VIENNA (AP) - Austria coach Marcel Koller is leaving the national team at the end of the year.
The Austrian soccer federation decided Friday not to renew his contract, ending the Swiss coach’s six-year stint in charge.
“Koller has to be thanked for his great work but the sober reality is that we won four of our last 18 games. In the end only the results count,” the president of the federation, Leo Windtner, said following a five-hour-long executive committee meeting to discuss the coach’s future.
Windtner said the committee had not been unanimous but that “a majority of the board has decided that the contract will be fulfilled but not extended.”
Koller will still be in charge of the team for its final two World Cup qualifiers, against Serbia and Moldova in October.
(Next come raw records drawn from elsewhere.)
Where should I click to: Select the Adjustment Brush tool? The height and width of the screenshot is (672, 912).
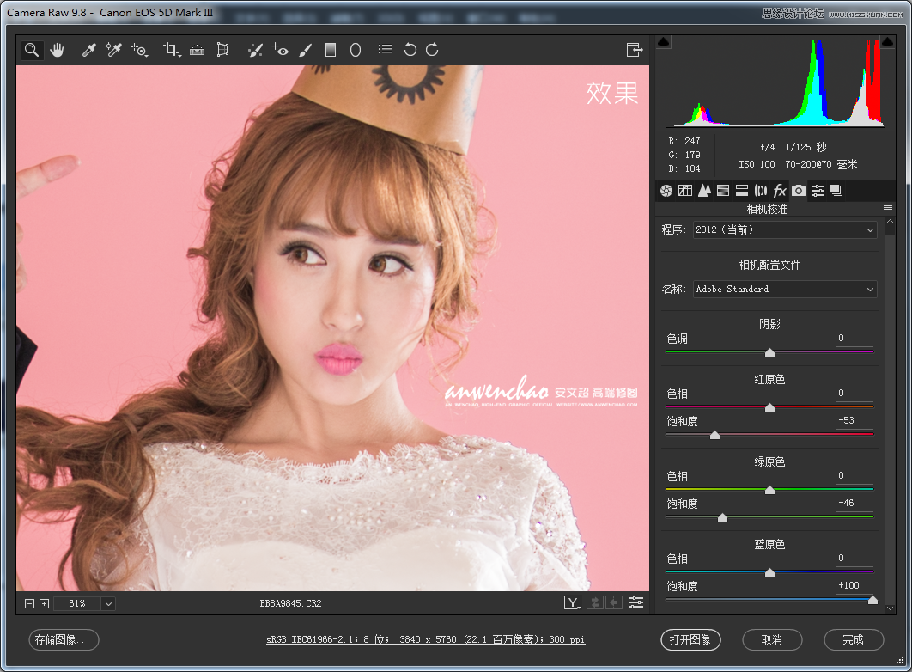pyautogui.click(x=305, y=49)
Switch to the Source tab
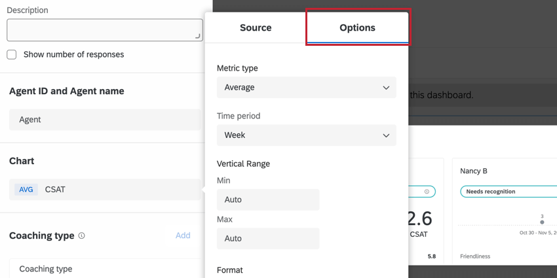 [x=256, y=27]
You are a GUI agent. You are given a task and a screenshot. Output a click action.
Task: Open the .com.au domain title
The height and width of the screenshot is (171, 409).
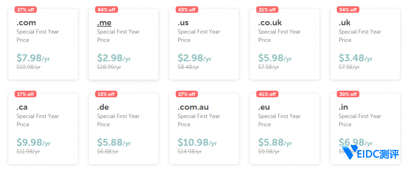click(x=193, y=107)
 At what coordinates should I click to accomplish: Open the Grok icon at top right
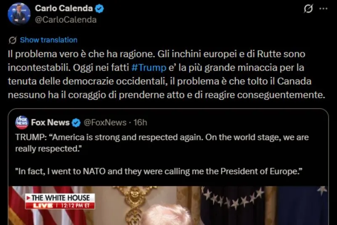(308, 9)
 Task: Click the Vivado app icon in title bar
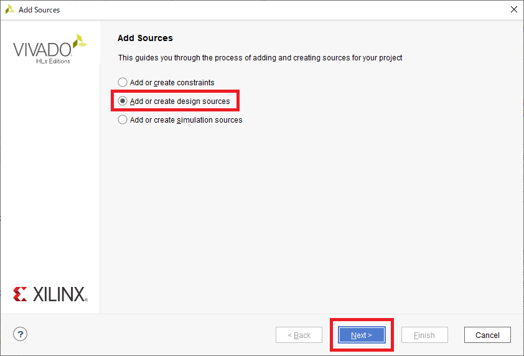[x=9, y=10]
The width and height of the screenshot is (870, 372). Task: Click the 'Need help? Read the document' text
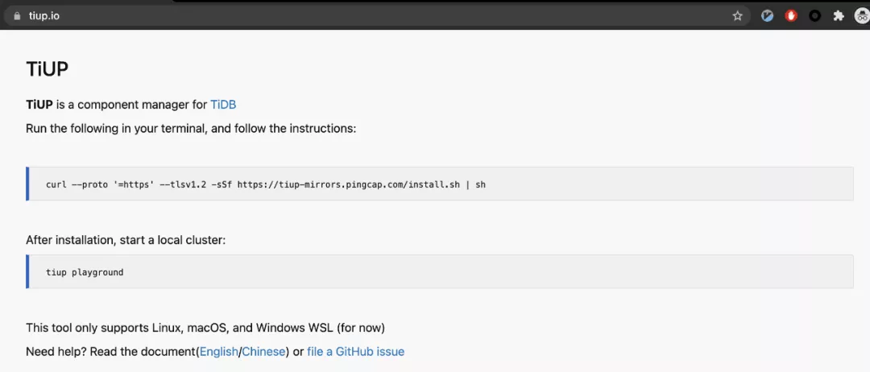110,352
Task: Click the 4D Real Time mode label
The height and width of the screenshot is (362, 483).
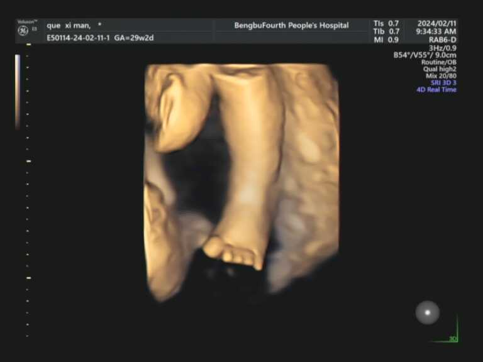Action: coord(436,90)
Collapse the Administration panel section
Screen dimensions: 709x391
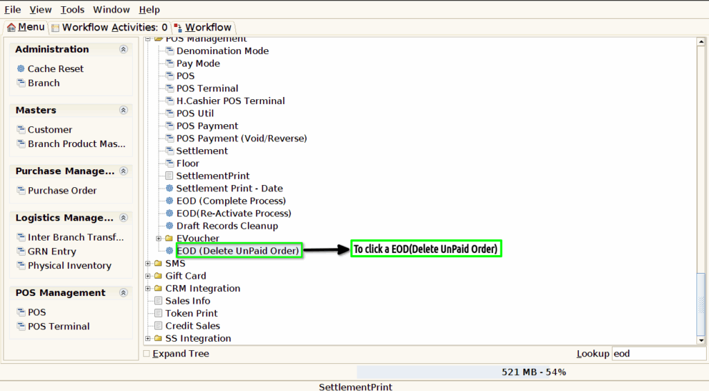[x=123, y=49]
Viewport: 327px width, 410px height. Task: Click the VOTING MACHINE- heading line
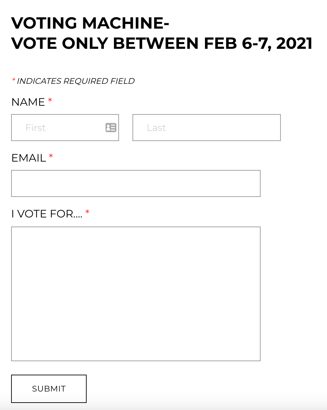(x=90, y=24)
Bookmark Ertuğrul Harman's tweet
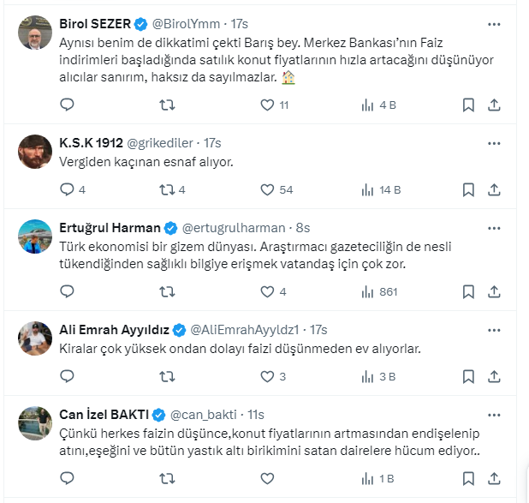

Austria is unlikely to qualify for next year’s tournament in Russia, although it still has a mathematical chance of finishing second in Group D, which also includes Wales and Ireland.
According to Windtner, the federation was yet to speak about possible candidates but didn’t rule out that Koller’s successor might already be in charge for a friendly game against a yet unknown opponent in November.
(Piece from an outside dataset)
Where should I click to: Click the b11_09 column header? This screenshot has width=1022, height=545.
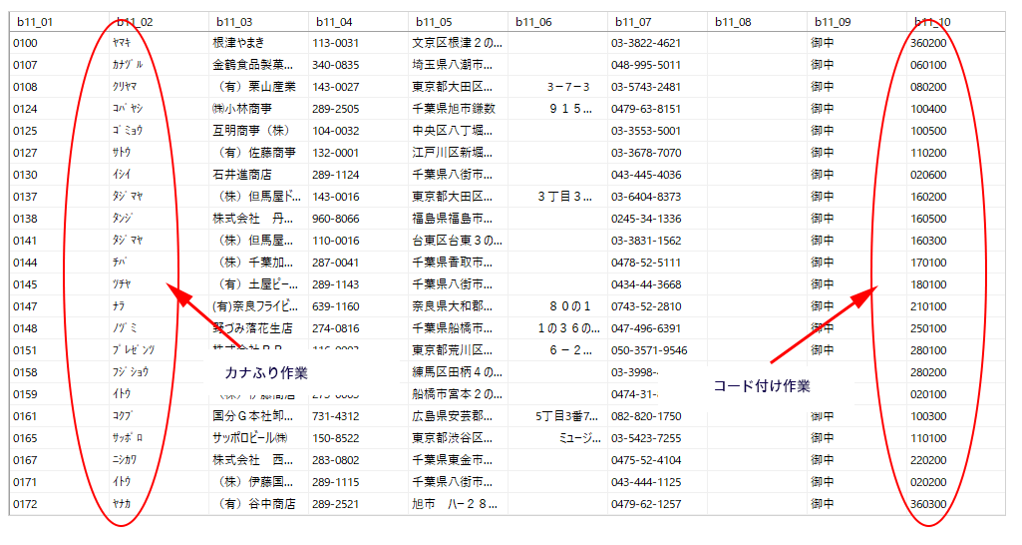pos(833,21)
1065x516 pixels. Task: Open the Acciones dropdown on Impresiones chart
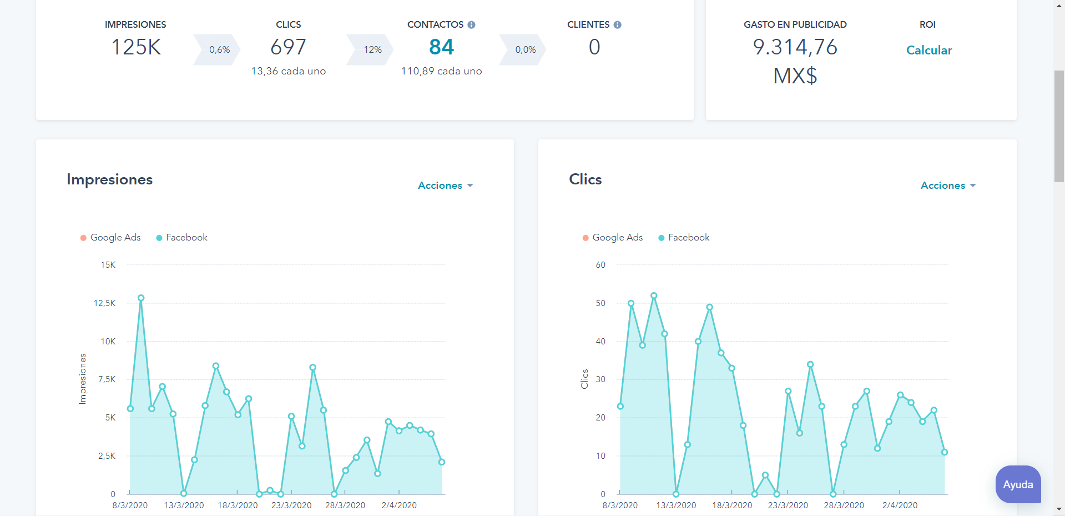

Koller has been Austria’s longest-serving coach since Hugo Meisl led the team for 18 years between 1919 and 1937. Under Koller, Austria won 23 of its 54 matches and lost 16 times.
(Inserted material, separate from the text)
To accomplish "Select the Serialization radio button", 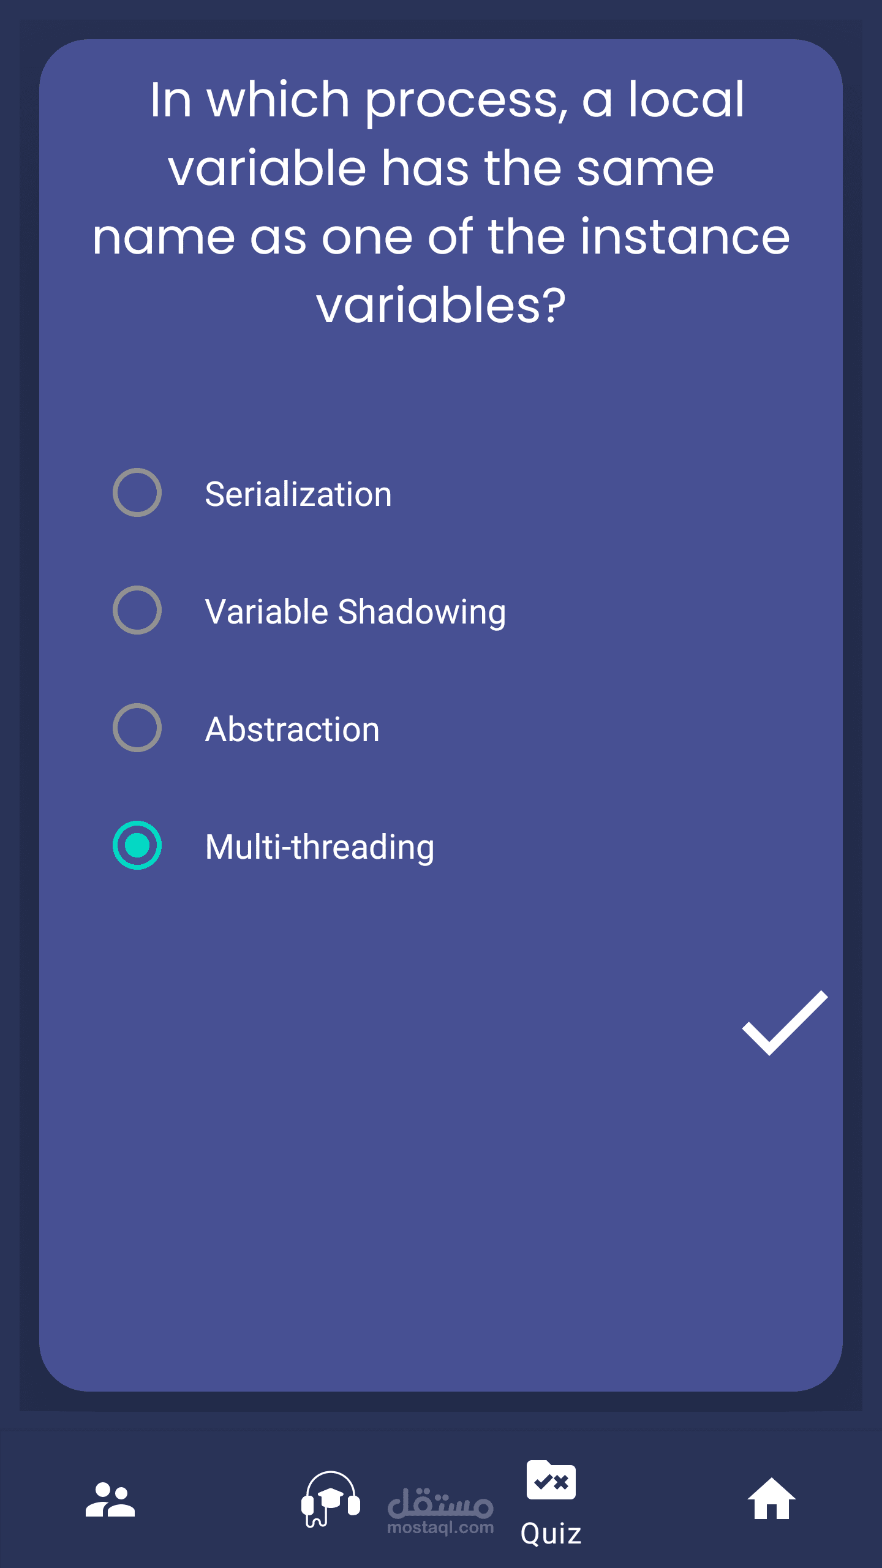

Spending his entire career as a player with Grasshoppers, Koller played 55 times for the Swiss national team. He coached FC Wil, St. Gallen, Grasshoppers and Bundesliga sides Cologne and Bochum, but had been without a job for over two years when he was appointed by the Austrian federation in November 2011.
Koller became the figurehead of Austria’s resurrection. The team won nine of its 10 qualifiers and entered the top 10 of the FIFA rankings as he guided Austria to the 2016 European Championship, the first major event the team qualified for since the 1998 World Cup.
However, the decline set in with a poor showing and a group-stage exit at Euro 2016 in France, followed by a disappointing qualifying campaign which has left Austria with no realistic chance to reach next year’s World Cup in Russia.